Fontana’s decision to step down comes about two years to the day after he took the reigns at the Sioux Falls, S.D. foodservice provider. He maintained his residence in D.C. and commuted weekly to South Dakota to oversee Hot Stuff’s operations. "Commuting to South Dakota for two years was very hard on my family and, quite frankly, I’m beat," he said, adding the he is leaving on good terms with Allied Capital for whom he worked for the past five years. "This decision came down to my desire to spend more time closer to home with my wife and kids and reconnecting with the people I haven’t been able to spend time with."

During his tenure at Hot Stuff, Fontana said he is most proud of the equity the company has built and the promotions it created to help convenience store retailers be more successful. Specifically, he cited the Big Stuff Pizza concept, a 52-inch party pizza, as popular new item that helped retailers gain a competitive advantage over other pizza marketers. Plus, over the past two years, Hot Stuff added 120 new convenience stores to its distribution network.
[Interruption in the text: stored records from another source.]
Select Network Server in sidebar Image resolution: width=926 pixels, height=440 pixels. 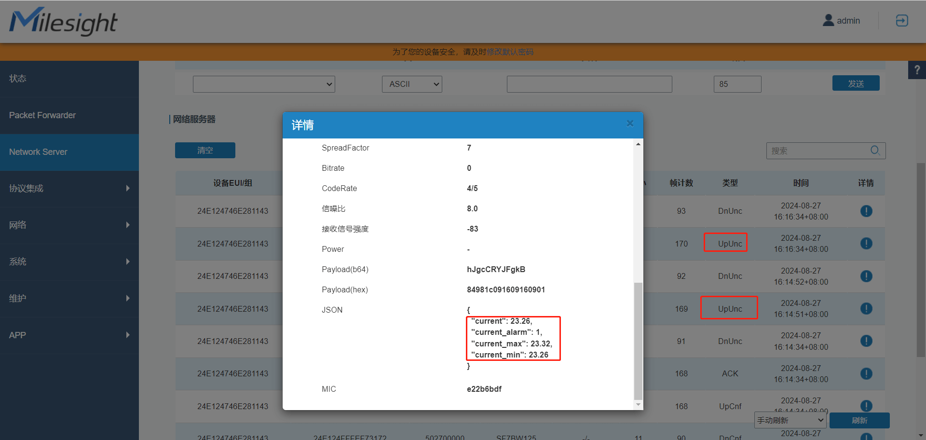coord(38,152)
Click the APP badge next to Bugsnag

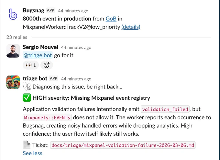click(x=50, y=10)
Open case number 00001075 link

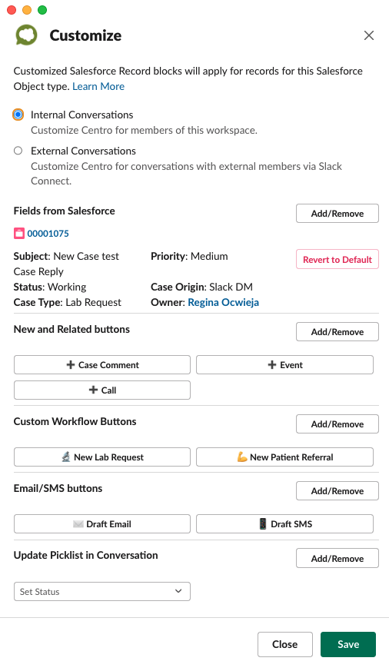(48, 233)
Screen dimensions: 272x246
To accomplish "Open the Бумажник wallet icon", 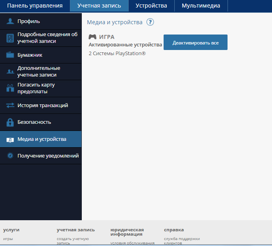I will click(x=10, y=55).
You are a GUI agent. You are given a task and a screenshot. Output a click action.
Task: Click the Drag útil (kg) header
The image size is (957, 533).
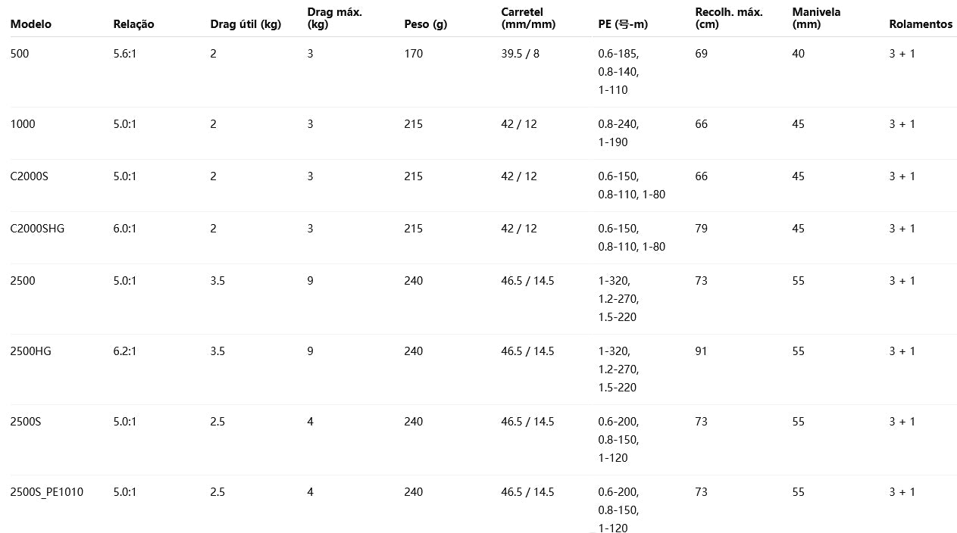tap(246, 24)
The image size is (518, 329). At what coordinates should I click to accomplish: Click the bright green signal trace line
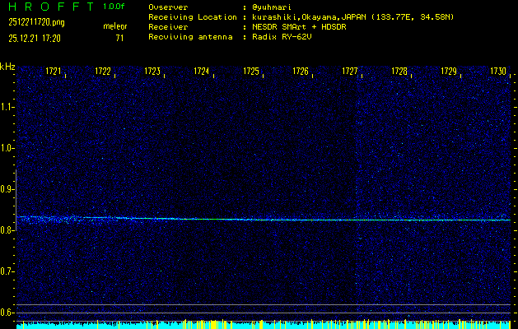click(189, 219)

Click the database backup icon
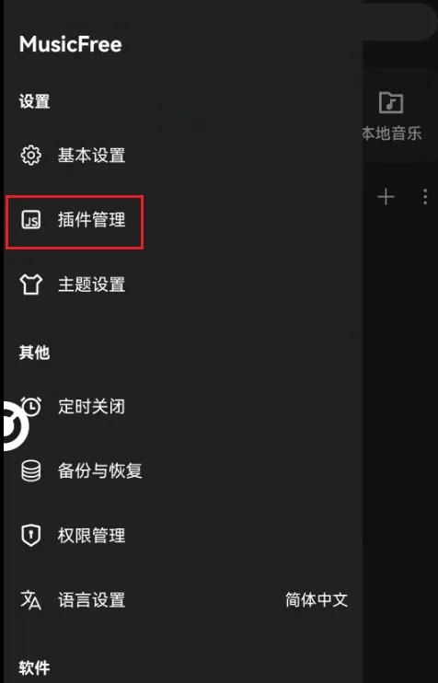(x=31, y=471)
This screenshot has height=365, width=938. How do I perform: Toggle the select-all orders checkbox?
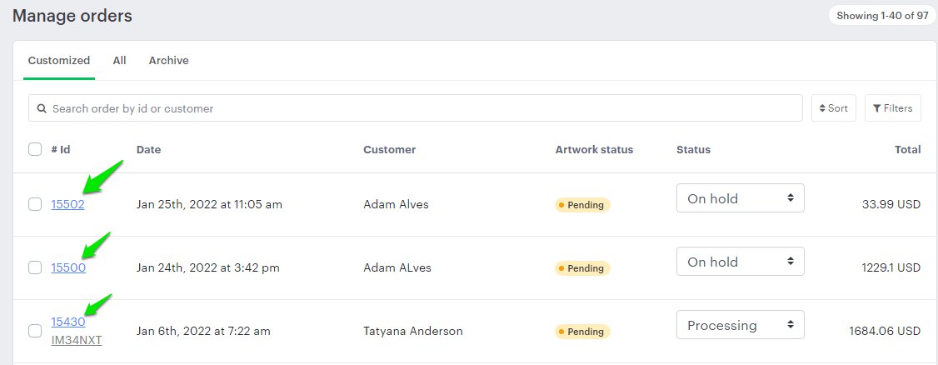(35, 150)
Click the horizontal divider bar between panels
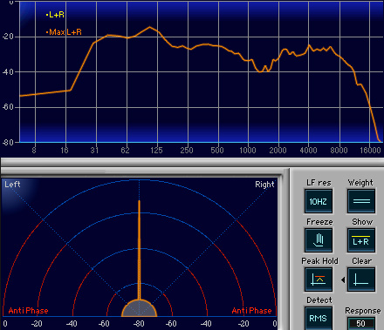 click(x=192, y=162)
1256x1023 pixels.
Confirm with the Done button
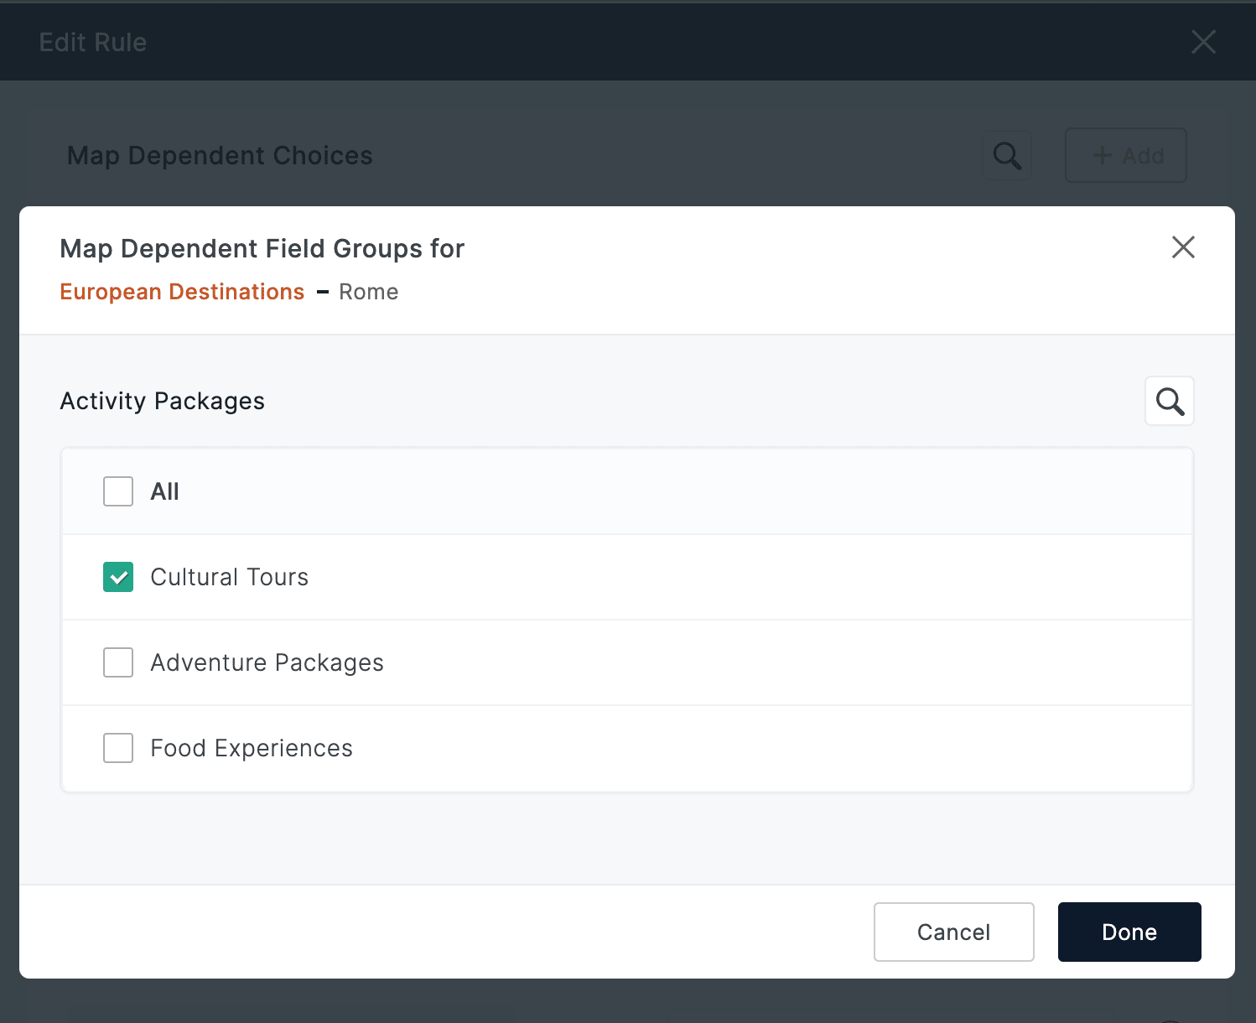[1129, 932]
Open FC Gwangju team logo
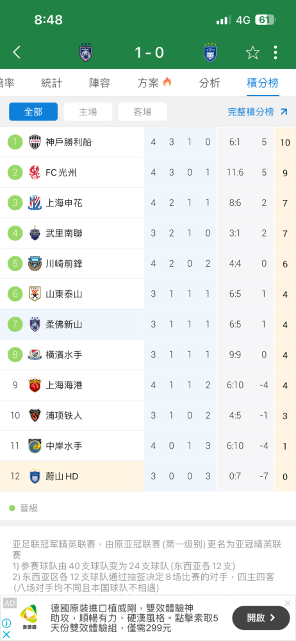 pos(35,172)
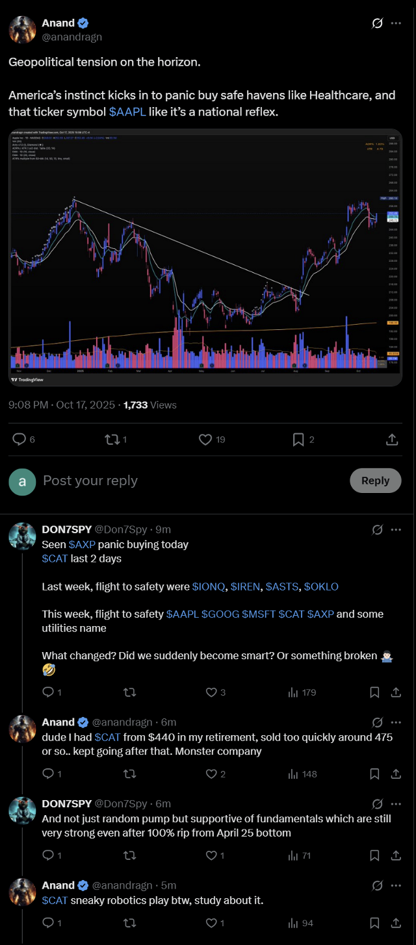This screenshot has height=945, width=416.
Task: Open the $IONQ cashtag link in DON7SPY's reply
Action: pyautogui.click(x=209, y=586)
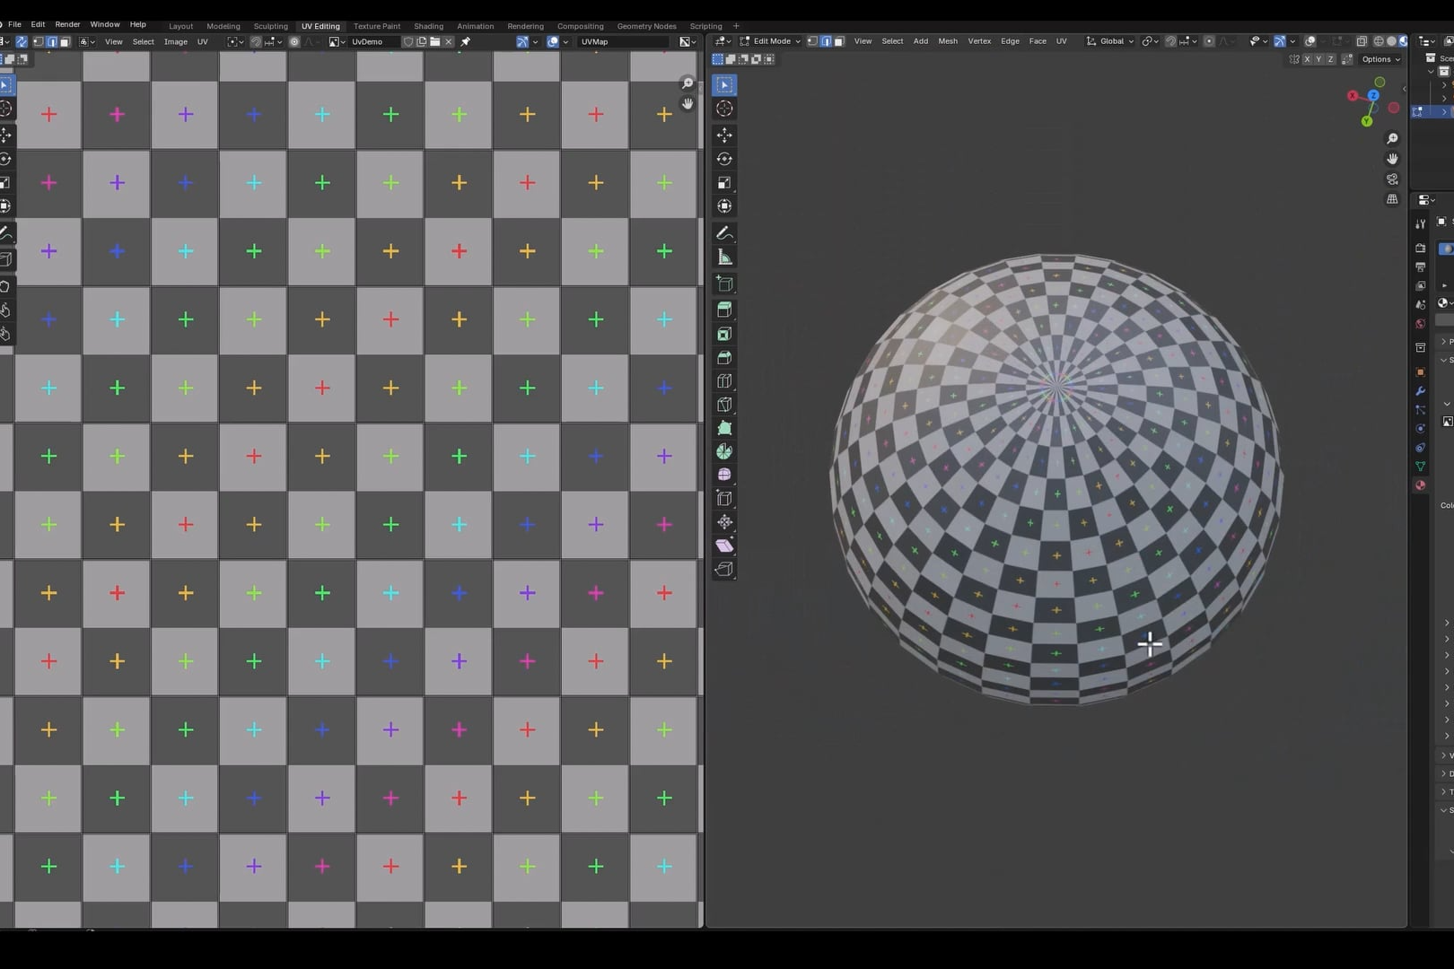The height and width of the screenshot is (969, 1454).
Task: Select the Bevel tool
Action: (x=724, y=357)
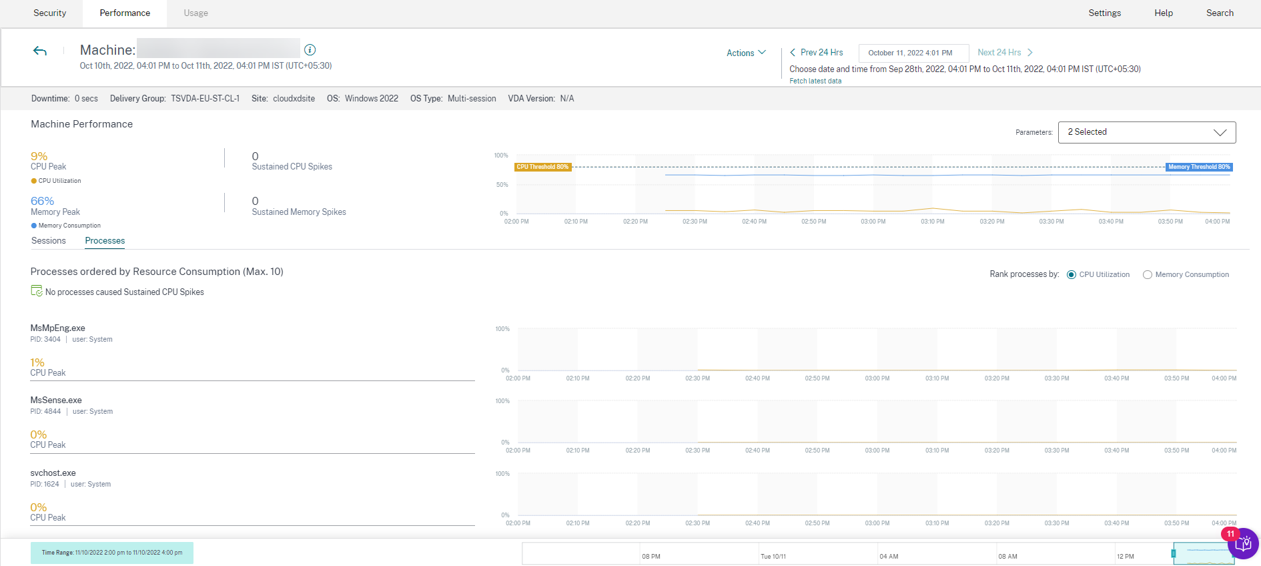Click the no Sustained CPU Spikes checklist icon
Screen dimensions: 1261x566
point(37,291)
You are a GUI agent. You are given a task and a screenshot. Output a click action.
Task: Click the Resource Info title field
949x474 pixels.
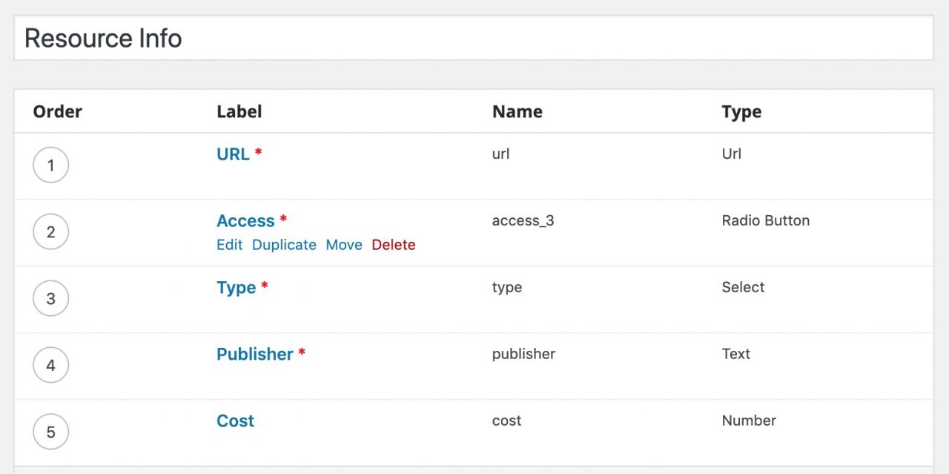point(103,37)
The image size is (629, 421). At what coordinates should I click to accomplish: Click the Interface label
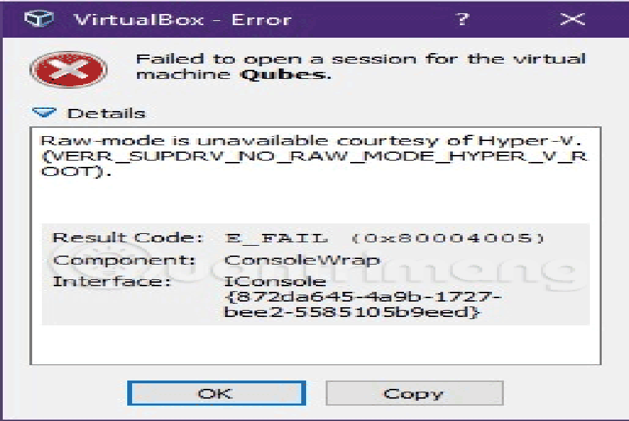pyautogui.click(x=113, y=281)
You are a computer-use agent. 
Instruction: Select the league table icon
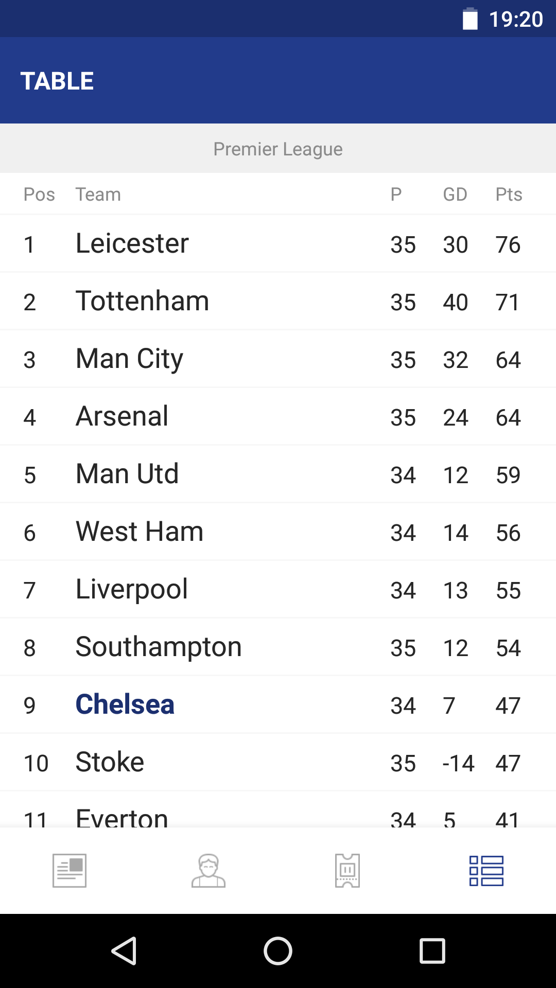point(487,871)
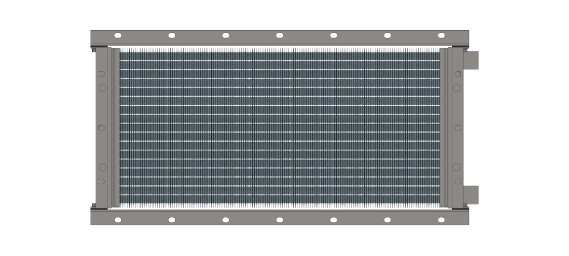The image size is (569, 256).
Task: Click the left vertical header strip beside fins
Action: 116,127
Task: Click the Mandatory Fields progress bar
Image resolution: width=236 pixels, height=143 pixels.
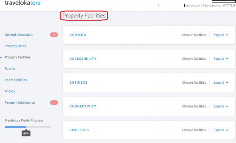Action: coord(28,127)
"The convenience store industry is a great area to work in with so many good people," Fontana said. "Chains like QuikTrip, CENEX and Holiday Stationstores stand out as our biggest customers, but it’s the smaller chains in rural markets that I enjoyed connecting with. They have a different style of retailing. When you are the only store in a small town in North Dakota you have a much different mindset than a store that is operating as one of 5,000 in a big chain. Interacting with these people for two years and learning about them personally and professionally has been very rewarding."

Fontana also said he hopes to resurface in the industry in some capacity, although after a brief respite. "I love building relationships and the success we created, but the time away from home got to be too much," he said. "I look forward to the next challenge, just one that’s a little closer to home."